Tree-Based Learning Algorithms in Einstein Discovery
The primary goal of this blog post is to provide technical information on the addition of tree-based machine learning (ML) algorithms to Einstein Discovery. This article helps readers understand the capabilities, benefits, and details of ensemble (tree-based) algorithms in Einstein Discovery. Tree-based algorithms go beyond Einstein Discovery’s traditional focus on regression-based modeling. The intended audiences for this document are Salesforce and Einstein admins, business analysts, data scientists, machine learning professionals, and technical managers/executives.

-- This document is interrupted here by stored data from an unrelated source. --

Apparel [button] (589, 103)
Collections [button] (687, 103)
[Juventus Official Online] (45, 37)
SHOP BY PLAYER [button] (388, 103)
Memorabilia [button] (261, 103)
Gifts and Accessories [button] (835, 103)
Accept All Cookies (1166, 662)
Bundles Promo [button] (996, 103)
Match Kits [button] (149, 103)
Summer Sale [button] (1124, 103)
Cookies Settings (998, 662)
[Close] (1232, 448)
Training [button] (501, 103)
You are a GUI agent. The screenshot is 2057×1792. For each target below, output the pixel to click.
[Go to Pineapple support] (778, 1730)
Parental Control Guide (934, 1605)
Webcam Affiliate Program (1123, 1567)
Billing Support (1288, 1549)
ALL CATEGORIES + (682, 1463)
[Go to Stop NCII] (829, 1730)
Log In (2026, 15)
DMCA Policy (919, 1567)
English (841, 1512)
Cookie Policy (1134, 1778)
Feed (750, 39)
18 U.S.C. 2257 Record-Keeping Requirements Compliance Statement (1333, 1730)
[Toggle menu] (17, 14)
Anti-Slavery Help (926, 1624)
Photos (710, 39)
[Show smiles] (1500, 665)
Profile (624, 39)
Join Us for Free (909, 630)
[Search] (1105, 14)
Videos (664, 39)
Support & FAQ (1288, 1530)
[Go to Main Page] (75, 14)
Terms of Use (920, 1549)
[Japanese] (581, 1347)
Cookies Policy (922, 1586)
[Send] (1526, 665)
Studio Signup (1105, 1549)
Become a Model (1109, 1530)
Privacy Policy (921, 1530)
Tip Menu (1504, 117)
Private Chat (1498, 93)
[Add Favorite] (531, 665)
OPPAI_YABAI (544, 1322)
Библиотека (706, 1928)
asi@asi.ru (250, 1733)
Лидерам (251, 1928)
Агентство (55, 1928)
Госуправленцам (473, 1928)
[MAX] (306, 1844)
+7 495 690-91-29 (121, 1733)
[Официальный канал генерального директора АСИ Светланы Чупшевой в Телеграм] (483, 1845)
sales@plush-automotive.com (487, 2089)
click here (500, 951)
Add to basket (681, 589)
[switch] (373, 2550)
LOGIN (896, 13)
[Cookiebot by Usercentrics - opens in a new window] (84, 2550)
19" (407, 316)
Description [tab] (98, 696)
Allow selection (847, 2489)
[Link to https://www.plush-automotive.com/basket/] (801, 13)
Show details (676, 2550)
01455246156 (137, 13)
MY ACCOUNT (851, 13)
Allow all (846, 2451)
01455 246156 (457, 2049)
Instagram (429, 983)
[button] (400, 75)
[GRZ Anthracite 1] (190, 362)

This article covers the high-level details of how and why the tree-based techniques are used in Einstein Discovery. It also provides a “harbor-tour cruise” of the statistical methods involved. However, this article is not intended to be a comprehensive tutorial on the mathematical techniques of the algorithms themselves. That task has been adequately addressed in many books, research papers, and online articles. For readers who want to delve further into the mathematics, this article provides links to related resources.
Note: If you are not already familiar with Einstein Discovery, I strongly recommend you take the Einstein Discovery Basics Trailhead and read the following articles and whitepaper:
- Gain Insight with Einstein Discovery
- Einstein Discovery: How good is my model really?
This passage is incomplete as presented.